■ What is required: Filter the records below for the word "agent". Copy each line that holds it.
(Provided records Opens)
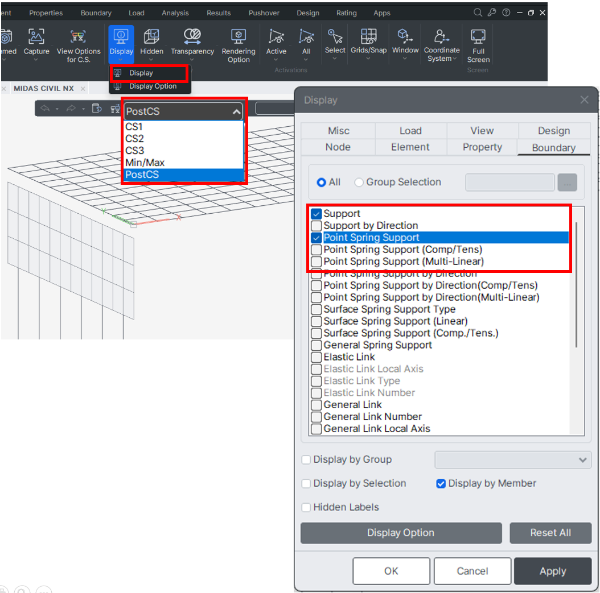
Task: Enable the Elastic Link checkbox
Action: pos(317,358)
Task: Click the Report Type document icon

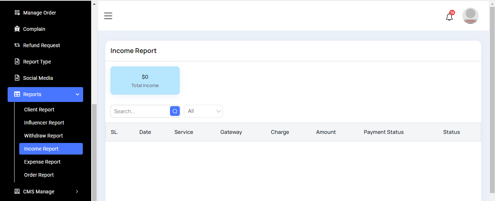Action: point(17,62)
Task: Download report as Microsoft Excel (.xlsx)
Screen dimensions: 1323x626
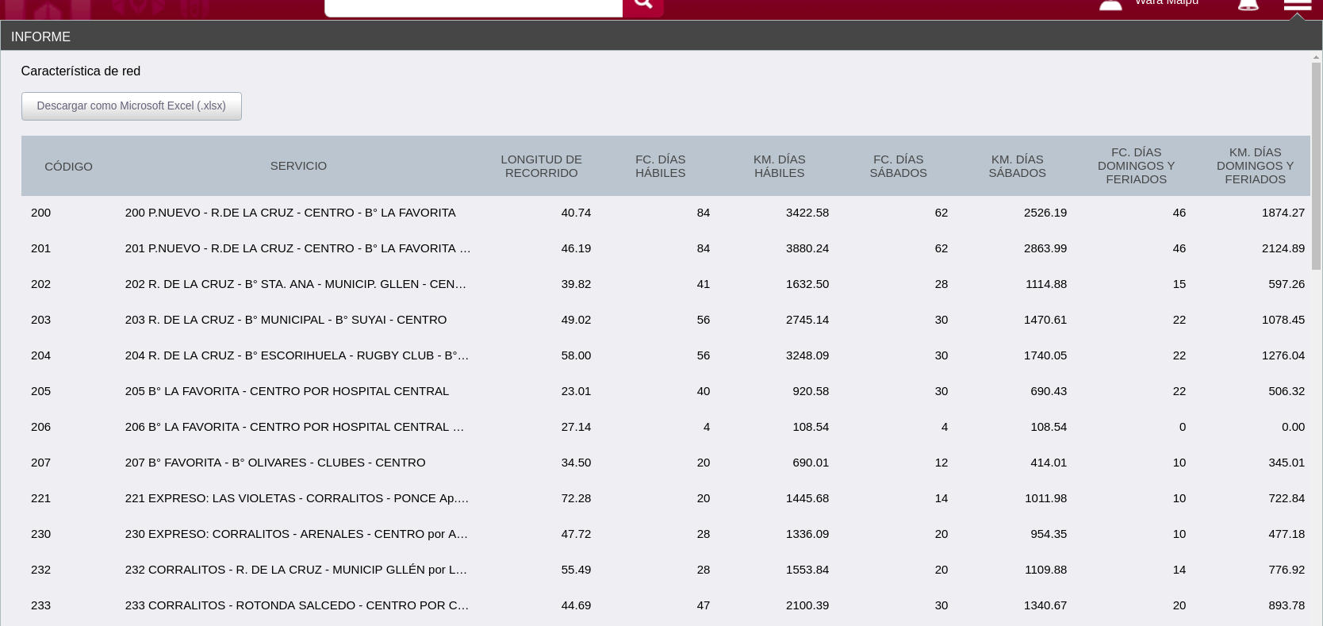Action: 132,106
(Provided records Closes)
(Provided records Opens)
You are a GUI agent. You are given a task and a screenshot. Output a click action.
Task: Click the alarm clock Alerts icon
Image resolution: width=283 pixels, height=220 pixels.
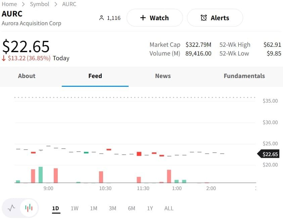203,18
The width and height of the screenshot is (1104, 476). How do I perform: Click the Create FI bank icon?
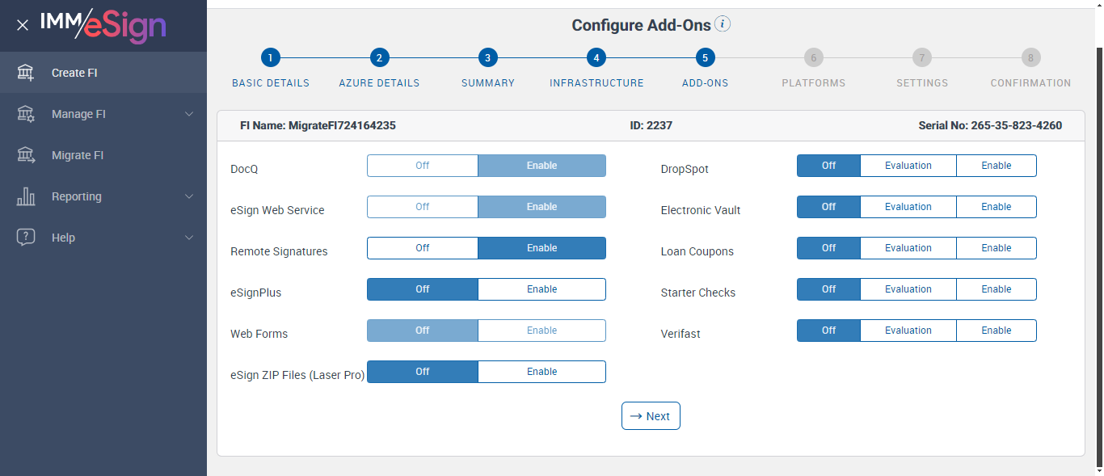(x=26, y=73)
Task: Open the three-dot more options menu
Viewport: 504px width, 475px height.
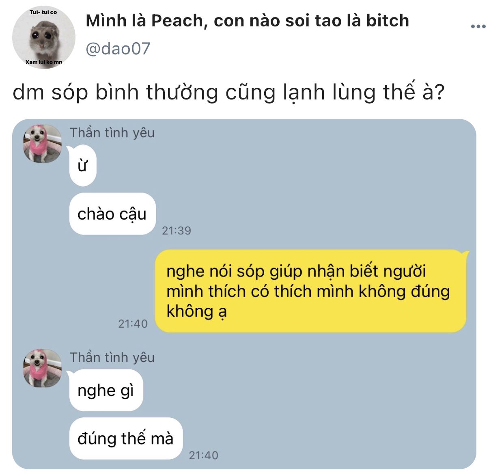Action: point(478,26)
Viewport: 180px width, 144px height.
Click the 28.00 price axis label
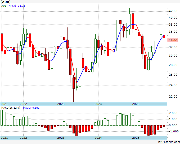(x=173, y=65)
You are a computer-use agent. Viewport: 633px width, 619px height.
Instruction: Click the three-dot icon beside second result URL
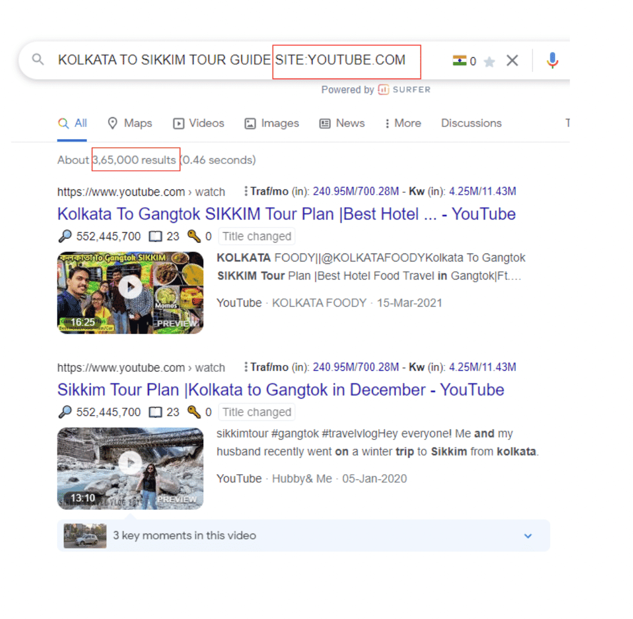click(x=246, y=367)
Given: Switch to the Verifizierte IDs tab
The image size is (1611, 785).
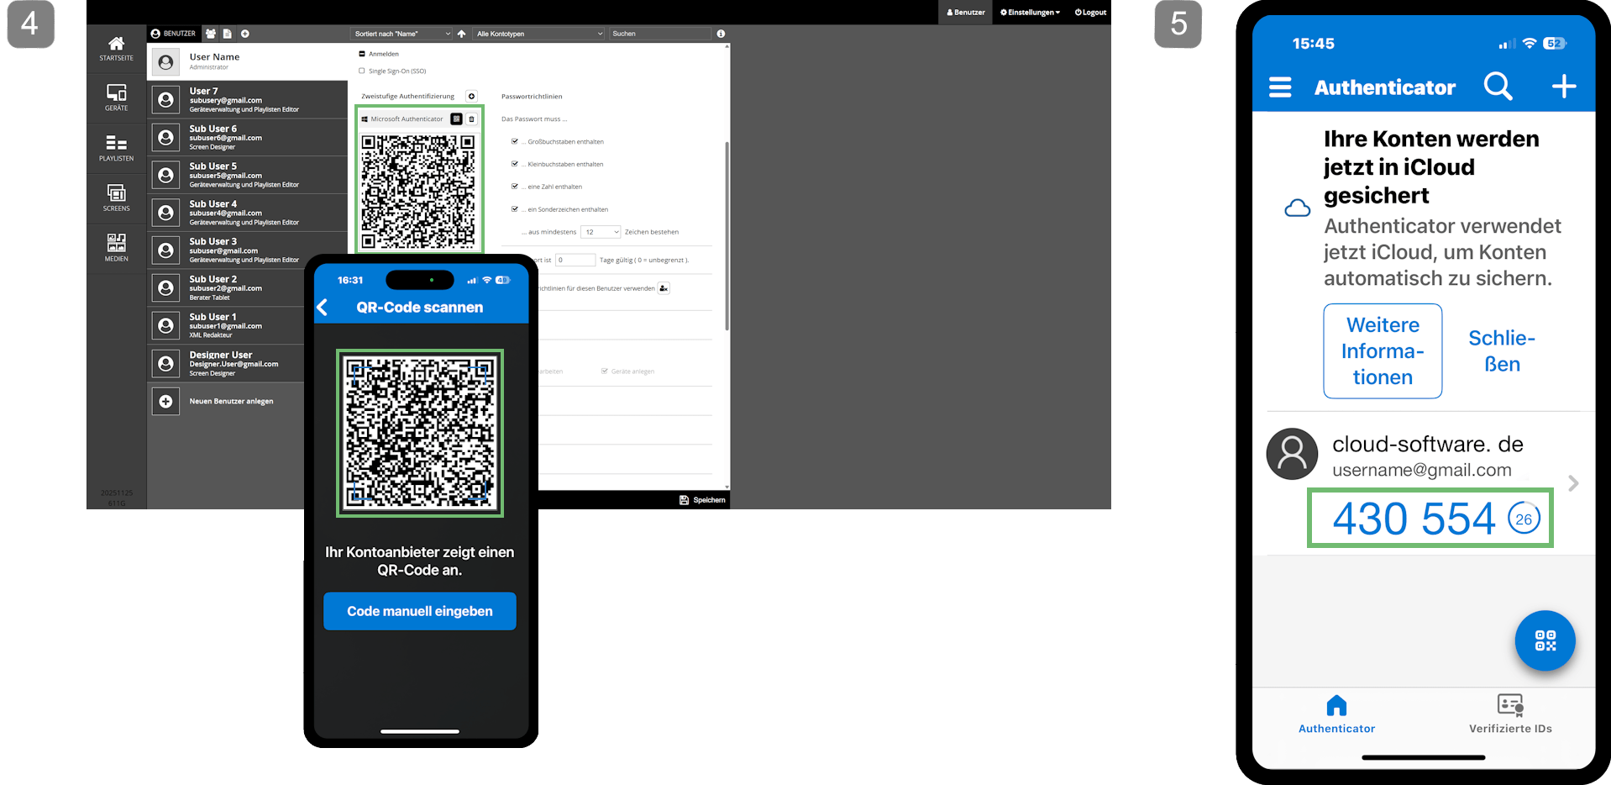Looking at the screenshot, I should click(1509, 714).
(Provided records Closes)
■ Result:
You are a GUI agent. You are given a task and a screenshot. Output a click action.
You are a computer-use agent. Viewport: 633px width, 619px height.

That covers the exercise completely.